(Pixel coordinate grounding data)
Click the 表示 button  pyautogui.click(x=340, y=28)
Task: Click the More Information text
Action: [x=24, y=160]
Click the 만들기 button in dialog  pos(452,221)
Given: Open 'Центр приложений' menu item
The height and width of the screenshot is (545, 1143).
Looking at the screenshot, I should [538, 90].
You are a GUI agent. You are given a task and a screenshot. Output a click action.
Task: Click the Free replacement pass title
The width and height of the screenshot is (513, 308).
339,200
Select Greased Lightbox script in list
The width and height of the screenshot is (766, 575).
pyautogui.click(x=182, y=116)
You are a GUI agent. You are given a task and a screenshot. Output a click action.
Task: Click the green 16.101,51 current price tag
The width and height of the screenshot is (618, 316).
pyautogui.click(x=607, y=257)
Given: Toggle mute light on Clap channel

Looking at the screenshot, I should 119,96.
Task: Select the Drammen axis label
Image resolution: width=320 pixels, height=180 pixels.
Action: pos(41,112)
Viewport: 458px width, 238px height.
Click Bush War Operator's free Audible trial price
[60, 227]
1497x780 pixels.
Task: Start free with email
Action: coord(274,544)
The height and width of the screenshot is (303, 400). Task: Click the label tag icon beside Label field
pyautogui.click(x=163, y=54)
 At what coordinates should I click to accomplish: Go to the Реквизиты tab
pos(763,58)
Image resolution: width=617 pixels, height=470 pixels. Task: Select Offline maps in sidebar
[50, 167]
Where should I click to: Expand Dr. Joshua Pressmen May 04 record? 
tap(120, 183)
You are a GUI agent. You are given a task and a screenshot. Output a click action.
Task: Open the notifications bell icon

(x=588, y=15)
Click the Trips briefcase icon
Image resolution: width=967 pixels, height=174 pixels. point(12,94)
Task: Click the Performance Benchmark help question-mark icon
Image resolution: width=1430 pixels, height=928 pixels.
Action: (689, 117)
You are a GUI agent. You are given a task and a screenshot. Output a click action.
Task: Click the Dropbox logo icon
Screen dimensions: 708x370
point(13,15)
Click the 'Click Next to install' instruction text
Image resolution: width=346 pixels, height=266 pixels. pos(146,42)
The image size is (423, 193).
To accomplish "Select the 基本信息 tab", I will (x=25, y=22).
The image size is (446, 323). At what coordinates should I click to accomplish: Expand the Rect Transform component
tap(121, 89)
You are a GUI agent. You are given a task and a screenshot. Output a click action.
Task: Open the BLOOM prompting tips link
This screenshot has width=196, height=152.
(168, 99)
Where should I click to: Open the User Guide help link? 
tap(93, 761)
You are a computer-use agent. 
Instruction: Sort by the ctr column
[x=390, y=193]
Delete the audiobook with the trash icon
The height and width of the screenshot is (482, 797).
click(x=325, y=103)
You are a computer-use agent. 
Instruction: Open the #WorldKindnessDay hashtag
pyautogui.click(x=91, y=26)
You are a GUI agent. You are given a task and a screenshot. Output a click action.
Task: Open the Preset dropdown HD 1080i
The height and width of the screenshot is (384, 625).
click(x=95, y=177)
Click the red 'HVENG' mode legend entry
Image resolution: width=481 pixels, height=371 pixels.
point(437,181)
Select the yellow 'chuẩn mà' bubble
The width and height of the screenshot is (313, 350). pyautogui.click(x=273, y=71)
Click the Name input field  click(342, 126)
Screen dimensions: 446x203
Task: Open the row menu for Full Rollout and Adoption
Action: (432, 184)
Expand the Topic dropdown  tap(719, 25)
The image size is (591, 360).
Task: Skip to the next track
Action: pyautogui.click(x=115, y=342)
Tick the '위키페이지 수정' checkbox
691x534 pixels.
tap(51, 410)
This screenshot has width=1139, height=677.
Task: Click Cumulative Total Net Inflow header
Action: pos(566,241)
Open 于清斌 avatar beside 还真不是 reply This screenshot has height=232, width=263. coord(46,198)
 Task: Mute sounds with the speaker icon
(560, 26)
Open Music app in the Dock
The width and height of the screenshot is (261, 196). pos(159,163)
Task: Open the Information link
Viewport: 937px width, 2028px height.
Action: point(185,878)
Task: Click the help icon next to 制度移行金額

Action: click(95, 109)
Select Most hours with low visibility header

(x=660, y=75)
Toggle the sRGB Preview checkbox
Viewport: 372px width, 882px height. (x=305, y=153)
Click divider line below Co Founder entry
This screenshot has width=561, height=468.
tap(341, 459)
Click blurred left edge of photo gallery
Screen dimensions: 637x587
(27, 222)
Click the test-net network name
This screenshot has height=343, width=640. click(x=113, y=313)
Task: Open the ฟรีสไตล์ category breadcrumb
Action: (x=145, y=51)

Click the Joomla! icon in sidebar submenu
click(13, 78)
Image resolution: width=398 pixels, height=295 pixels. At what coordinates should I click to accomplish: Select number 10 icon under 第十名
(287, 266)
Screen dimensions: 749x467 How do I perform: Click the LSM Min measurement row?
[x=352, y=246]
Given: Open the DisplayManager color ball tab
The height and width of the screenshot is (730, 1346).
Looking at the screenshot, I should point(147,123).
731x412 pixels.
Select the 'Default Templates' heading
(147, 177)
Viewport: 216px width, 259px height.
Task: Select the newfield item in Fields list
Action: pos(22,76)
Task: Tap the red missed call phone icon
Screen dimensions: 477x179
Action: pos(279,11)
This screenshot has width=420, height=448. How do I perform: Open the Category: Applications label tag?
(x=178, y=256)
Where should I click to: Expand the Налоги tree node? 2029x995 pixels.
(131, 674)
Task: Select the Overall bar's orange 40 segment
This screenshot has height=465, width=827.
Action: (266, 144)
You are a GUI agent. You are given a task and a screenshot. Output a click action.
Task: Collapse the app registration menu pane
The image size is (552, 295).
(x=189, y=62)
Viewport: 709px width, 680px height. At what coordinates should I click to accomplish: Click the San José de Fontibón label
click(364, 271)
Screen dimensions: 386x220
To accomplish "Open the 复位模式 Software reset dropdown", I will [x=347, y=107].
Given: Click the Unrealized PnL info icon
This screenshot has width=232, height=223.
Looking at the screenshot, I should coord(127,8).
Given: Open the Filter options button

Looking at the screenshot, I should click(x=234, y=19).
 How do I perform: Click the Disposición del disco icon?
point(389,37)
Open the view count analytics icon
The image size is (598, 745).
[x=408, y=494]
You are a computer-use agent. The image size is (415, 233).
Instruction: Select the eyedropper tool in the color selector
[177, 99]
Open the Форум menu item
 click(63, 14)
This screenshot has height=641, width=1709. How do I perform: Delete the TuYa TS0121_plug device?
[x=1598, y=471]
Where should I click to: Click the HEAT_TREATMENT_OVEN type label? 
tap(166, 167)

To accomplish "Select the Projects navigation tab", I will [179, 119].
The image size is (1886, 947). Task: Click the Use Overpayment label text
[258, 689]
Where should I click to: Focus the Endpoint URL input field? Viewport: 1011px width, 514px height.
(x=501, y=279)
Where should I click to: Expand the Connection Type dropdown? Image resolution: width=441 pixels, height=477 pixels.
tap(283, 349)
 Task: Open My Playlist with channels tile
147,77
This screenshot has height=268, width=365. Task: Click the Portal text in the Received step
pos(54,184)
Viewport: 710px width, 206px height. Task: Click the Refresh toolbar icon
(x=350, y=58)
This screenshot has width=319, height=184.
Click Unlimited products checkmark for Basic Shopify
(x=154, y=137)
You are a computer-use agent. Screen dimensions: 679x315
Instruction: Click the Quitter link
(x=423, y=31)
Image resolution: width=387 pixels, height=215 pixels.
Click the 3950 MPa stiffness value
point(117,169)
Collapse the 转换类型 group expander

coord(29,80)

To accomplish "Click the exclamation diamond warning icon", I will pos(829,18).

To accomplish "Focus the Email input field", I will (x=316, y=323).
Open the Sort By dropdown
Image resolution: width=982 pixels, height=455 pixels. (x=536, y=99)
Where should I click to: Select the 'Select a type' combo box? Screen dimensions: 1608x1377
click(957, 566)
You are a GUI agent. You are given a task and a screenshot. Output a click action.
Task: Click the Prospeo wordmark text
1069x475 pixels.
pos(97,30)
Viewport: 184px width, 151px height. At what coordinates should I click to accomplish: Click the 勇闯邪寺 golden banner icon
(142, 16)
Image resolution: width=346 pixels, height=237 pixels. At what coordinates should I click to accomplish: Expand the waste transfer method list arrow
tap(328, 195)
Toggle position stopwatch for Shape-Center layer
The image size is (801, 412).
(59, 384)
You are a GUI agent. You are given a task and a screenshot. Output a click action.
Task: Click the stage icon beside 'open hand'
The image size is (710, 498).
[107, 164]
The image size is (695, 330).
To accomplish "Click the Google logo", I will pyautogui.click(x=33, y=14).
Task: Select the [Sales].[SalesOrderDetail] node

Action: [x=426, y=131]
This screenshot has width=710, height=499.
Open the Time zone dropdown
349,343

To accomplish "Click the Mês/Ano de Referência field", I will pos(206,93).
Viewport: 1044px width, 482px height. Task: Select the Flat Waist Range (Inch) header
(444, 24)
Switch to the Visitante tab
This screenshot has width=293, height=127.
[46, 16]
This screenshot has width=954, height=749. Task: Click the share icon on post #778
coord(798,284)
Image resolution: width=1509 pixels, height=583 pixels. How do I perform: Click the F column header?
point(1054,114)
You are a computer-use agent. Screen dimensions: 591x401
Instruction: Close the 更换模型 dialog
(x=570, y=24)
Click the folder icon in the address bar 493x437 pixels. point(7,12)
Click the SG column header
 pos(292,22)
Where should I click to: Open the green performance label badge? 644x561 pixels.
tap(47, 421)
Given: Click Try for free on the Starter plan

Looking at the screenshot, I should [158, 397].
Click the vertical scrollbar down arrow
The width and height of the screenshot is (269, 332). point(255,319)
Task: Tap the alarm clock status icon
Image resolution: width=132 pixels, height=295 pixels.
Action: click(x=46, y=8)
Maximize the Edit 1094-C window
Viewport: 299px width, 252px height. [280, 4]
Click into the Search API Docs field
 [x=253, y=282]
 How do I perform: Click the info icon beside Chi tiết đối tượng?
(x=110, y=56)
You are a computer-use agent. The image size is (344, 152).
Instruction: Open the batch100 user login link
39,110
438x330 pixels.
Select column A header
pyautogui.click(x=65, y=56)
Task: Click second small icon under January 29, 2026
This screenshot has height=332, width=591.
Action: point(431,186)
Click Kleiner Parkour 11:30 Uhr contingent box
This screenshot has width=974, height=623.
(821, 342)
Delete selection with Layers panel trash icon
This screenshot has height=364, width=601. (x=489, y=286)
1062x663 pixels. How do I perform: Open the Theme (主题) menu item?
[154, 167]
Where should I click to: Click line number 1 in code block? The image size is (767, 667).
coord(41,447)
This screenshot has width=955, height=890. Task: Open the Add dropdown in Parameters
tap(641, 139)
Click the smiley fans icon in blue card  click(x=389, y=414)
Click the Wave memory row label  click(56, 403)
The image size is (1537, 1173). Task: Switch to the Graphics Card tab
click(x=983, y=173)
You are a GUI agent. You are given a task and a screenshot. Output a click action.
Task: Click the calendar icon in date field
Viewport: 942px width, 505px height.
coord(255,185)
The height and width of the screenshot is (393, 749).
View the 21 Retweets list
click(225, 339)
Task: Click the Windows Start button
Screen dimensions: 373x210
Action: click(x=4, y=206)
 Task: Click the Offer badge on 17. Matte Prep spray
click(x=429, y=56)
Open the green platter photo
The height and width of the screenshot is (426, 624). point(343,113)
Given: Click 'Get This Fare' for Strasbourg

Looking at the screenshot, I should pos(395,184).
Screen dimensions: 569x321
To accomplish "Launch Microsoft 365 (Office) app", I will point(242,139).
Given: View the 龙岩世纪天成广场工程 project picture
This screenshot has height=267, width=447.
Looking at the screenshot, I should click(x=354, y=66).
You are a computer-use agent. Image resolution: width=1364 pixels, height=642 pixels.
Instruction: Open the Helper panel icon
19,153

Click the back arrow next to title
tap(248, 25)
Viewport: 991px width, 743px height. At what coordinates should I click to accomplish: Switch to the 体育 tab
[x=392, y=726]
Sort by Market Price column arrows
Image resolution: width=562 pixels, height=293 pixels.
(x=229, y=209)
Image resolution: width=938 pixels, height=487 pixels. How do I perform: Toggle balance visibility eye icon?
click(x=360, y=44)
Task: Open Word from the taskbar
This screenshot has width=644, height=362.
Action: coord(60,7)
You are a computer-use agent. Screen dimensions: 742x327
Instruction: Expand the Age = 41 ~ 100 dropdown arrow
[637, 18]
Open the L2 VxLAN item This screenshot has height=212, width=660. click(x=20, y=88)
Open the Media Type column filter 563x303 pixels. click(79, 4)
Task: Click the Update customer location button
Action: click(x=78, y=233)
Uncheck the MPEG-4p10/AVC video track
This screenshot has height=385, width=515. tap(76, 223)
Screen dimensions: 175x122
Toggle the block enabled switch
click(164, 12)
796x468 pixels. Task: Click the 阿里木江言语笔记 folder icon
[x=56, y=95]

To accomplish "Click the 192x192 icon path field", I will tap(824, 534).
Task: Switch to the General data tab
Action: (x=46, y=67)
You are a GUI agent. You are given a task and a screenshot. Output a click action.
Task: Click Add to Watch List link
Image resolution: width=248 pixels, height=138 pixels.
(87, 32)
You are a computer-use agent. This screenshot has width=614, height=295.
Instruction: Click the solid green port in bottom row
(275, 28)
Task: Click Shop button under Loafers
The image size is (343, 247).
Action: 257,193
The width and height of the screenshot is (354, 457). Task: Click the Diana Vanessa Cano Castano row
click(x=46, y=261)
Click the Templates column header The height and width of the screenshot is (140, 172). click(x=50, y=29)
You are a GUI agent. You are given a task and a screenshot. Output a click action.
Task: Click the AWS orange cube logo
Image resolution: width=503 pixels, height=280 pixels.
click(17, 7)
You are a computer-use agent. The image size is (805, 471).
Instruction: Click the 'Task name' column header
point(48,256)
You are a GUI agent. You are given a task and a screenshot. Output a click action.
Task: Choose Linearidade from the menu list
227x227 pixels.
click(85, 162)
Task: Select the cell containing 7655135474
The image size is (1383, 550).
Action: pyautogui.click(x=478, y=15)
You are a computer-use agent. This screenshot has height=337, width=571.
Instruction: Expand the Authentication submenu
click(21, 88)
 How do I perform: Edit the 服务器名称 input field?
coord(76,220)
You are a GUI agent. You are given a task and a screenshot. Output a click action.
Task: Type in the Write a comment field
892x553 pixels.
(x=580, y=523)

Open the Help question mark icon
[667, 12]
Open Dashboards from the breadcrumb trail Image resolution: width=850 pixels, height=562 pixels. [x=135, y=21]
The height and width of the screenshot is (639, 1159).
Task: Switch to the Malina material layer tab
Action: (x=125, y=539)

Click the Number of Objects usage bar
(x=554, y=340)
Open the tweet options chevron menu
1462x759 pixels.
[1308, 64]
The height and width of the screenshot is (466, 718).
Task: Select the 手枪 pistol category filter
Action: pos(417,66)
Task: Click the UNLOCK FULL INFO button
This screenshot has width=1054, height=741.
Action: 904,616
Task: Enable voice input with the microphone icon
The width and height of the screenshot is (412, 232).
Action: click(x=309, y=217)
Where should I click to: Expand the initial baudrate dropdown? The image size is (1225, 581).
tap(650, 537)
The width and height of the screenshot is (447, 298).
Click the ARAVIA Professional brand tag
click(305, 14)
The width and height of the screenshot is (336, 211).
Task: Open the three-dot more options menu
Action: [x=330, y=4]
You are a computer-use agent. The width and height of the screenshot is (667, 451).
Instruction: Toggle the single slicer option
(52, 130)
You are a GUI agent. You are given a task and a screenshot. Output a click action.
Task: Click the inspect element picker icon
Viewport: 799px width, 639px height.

# Assignment
Above are the records. Copy the lines beginning at the one that has "The height and width of the screenshot is (730, 1346)." and ending with the one that has "Screen dimensions: 386x220", unchanged.

# Response box
The height and width of the screenshot is (730, 1346).
Looking at the screenshot, I should point(147,123).
731x412 pixels.
Select the 'Default Templates' heading
(147, 177)
Viewport: 216px width, 259px height.
Task: Select the newfield item in Fields list
Action: pos(22,76)
Task: Tap the red missed call phone icon
Screen dimensions: 477x179
Action: pos(279,11)
This screenshot has width=420, height=448. How do I perform: Open the Category: Applications label tag?
(x=178, y=256)
Where should I click to: Expand the Налоги tree node? 2029x995 pixels.
(131, 674)
Task: Select the Overall bar's orange 40 segment
This screenshot has height=465, width=827.
Action: (266, 144)
You are a GUI agent. You are given a task and a screenshot. Output a click action.
Task: Collapse the app registration menu pane
The image size is (552, 295).
(x=189, y=62)
Viewport: 709px width, 680px height. At what coordinates should I click to accomplish: Click the San José de Fontibón label
click(364, 271)
Screen dimensions: 386x220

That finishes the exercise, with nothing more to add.